Dozens of Taiwanese disaster relief and healthcare workers, representatives of charity groups and a medical team led by government officials yesterday left for Nepal, but Taiwan is still waiting for permits from Kathmandu to send search-and-rescue teams, authorities said.
A 37-member team from the Buddha’s Light International Association and physicians and nurses from Kaohsiung Chang Gung Memorial Hospital left in the morning, taking 5 tonnes of relief supplies, including blankets, tents, dried foods and medical supplies.
The team is scheduled to stay in Nepal for five days, International Headquarters Search and Rescue head Lu Cheng-tsung (呂正宗) said.

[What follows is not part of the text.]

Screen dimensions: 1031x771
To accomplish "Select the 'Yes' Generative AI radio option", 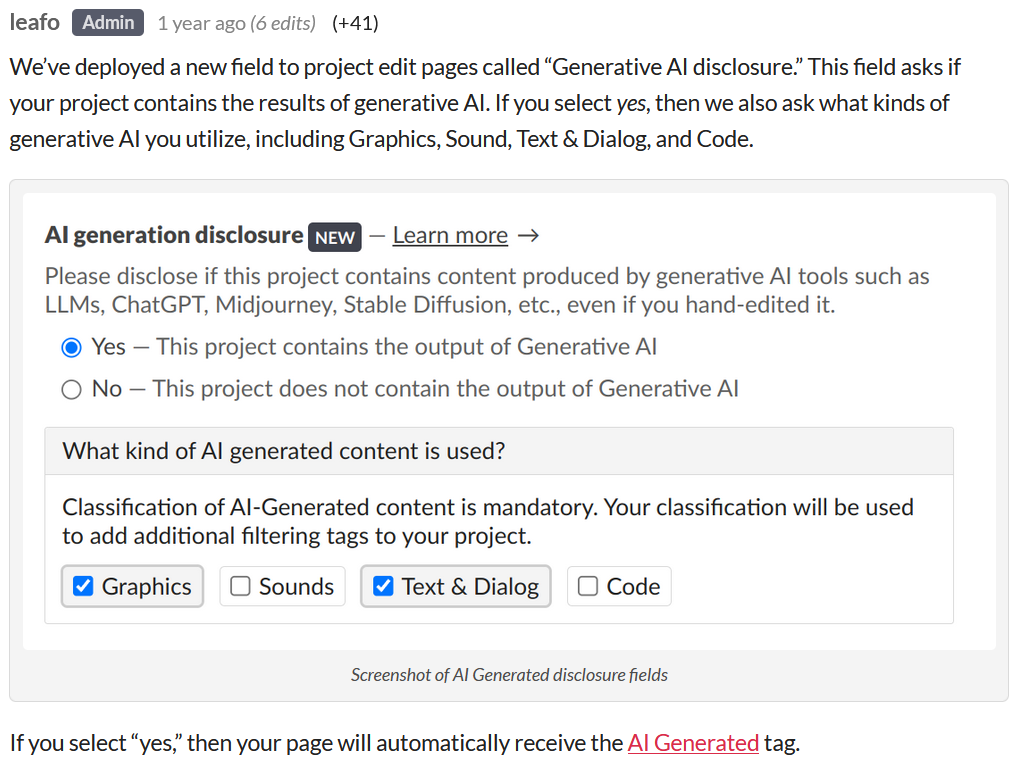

Photo: Yao Kai-shiou Taipei Times
Six medical personnel from the government-sponsored Taiwan International Health Action led by a Ministry of Health and Welfare official and accompanied by two Ministry of Foreign Affairs officials familiar with the situation in Nepal left in the afternoon.
Representative to India James Tien (田中光), who has been in Kathmandu since the earthquake on Saturday, would assist the relief workers if needed, foreign ministry spokesperson Anna Kao (高安) said.
Kathmandu has not yet accepted Taiwan’s offer to send official search-and-rescue teams.
Deputy Minister of Foreign Affairs Andrew Kao (高振群) on Monday said that Kathmandu has asked for search-and-rescue help only from neighbors such as China, India and Pakistan, and cited the great distance and the lack of direct flights and diplomatic relations for the handling of Taiwan’s offer.
Early yesterday at a regular news conference, Ministry of National Defense spokesperson David Lo (羅紹和) said the ministry has had everything ready to dispatch C-130 aircraft from Pingtung County to Nepal.
However, anonymous sources at the defense ministry said it would be more efficient to deliver aid via commercial flights than military aircraft because it would take the C-130s 11 to 14 hours to reach Nepal as they would have to fly over open ocean instead of crossing China’s airspace, the sources said.
The lack of diplomatic relations with most nations in the region would also create problems if they were to allow the aircraft through their airspace or grant them necessary refueling stops en route to Nepal, the sources added.